Wednesday 3 November 2021

autopkgtests on ppc64el fixed now

Hi all,

the issues with ppc64el autopkgtest should be resolved now,
IS spent a ton of time yesterday analysing the situation,
whacking virtual switches, rebooting hypervisors and all
that fun stuff.

The queue has made some progress, but it will still be
a couple of days until ppc64el has caught up with the
other architectures.

-- What happened

Already at the archive opening, ppc64el capacity was apparently
reduced - we ran about 1 test per minute.
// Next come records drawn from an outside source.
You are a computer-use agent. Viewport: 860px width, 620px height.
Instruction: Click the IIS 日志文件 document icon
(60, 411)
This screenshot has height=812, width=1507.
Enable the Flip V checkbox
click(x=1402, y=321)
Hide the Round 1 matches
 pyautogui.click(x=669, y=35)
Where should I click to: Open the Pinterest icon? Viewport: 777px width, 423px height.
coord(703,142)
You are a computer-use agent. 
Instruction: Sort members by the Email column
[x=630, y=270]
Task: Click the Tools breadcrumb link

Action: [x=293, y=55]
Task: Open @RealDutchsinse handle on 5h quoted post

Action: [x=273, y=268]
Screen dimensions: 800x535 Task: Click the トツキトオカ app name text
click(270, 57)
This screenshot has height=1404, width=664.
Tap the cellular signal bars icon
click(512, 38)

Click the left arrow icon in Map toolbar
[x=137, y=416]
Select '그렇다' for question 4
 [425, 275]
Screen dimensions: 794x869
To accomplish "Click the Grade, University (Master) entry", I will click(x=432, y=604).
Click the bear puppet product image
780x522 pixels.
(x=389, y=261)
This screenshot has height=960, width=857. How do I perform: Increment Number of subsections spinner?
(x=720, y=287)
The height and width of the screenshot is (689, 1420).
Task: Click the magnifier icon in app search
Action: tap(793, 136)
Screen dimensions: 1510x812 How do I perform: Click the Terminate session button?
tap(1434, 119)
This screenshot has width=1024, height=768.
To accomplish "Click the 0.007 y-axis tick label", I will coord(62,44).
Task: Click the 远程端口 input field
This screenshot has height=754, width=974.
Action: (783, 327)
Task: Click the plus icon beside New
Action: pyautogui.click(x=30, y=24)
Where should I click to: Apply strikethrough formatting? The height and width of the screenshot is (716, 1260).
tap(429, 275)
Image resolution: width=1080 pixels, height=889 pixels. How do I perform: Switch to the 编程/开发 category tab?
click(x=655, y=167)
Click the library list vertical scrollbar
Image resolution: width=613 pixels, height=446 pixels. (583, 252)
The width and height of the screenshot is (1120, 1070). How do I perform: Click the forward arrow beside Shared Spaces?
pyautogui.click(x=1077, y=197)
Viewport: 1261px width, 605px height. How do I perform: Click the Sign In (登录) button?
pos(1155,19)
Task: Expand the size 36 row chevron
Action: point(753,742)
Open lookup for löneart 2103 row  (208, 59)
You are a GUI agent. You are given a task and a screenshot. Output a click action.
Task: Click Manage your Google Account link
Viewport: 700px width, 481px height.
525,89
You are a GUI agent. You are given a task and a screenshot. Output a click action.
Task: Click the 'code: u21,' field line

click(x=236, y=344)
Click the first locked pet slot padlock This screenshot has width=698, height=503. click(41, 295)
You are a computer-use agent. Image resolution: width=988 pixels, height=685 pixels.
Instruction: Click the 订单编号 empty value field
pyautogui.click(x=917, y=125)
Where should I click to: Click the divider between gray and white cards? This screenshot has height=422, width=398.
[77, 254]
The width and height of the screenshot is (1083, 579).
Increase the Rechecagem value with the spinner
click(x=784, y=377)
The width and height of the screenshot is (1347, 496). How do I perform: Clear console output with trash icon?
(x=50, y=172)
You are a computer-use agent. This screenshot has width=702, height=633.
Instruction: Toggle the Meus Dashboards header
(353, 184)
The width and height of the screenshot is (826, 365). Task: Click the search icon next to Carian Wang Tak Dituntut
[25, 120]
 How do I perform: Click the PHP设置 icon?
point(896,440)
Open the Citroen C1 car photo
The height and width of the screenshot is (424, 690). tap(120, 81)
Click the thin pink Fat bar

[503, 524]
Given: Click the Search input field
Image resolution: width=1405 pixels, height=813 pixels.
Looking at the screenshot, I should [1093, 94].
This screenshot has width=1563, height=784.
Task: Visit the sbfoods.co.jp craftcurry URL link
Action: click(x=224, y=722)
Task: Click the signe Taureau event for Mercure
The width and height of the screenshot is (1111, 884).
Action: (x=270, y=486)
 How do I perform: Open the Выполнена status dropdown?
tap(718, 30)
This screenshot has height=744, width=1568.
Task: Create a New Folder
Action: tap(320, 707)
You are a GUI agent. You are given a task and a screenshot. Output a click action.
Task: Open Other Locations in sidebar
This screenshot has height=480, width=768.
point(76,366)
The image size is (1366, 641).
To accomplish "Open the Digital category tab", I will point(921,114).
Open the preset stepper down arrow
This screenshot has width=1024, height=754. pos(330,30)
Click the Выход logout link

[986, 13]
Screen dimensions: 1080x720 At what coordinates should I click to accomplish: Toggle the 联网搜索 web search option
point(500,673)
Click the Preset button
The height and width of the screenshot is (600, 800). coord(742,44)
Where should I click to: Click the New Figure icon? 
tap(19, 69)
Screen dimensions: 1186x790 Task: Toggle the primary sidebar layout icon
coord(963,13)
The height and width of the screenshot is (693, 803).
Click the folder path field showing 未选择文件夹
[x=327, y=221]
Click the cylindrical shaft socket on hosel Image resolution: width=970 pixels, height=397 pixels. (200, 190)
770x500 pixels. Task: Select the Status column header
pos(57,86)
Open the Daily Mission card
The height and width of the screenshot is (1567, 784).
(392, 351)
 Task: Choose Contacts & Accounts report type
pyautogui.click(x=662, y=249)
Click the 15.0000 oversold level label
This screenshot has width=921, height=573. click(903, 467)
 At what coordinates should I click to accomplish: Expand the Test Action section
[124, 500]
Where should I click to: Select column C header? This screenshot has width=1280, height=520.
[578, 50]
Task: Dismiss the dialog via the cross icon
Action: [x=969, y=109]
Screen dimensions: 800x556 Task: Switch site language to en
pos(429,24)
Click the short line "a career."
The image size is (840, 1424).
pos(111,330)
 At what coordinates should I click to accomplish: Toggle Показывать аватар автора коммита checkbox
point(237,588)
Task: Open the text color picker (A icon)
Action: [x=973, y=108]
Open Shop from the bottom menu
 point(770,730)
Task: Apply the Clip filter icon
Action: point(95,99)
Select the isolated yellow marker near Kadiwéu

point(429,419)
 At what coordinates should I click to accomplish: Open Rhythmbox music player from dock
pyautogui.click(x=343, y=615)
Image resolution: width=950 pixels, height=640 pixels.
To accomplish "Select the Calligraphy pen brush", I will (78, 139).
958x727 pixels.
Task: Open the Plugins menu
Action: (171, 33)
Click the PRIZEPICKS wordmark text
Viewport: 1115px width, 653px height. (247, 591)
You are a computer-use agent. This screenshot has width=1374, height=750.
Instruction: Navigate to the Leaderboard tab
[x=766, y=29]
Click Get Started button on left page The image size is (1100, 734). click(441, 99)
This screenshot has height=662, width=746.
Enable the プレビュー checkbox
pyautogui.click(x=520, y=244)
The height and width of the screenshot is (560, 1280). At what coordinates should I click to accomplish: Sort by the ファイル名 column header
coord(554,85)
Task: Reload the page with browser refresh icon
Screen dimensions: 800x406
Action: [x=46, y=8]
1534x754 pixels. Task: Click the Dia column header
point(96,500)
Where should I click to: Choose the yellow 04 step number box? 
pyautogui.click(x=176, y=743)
Presumably this was
issues in the bos02 cloud.

In the bos02 cloud, instances received configuration for two
network interfaces despite only having one, and cloud-init then
failed to bring up networking. The reason for this apparently
was some load balancing issue, so multiple nodes had allocated
networking for the servers.

Last Friday, bos01 started failing completely, as new hypervisor
nodes had been marked active that were not yet ready, and all
requests were being allocated to them.

This bos01 outage coincided with me changing the script to
reject broken bos02 machines more instantly, so it lead to
some confusion on my side.

On Monday, did some further investigation and tried to see
if I can boot an image and hack around cloud-init to bring
up networking on one interface. This was not successful - even
deleting the "down" interface and rebooting the server did not
bring up networking, so gave up.

On Tuesday, I noticed the reason for the bos01 failure - all
new servers were allocated on hypervisor "cybelle.None" - hmm,
that looked odd. And it was, as mentioned above.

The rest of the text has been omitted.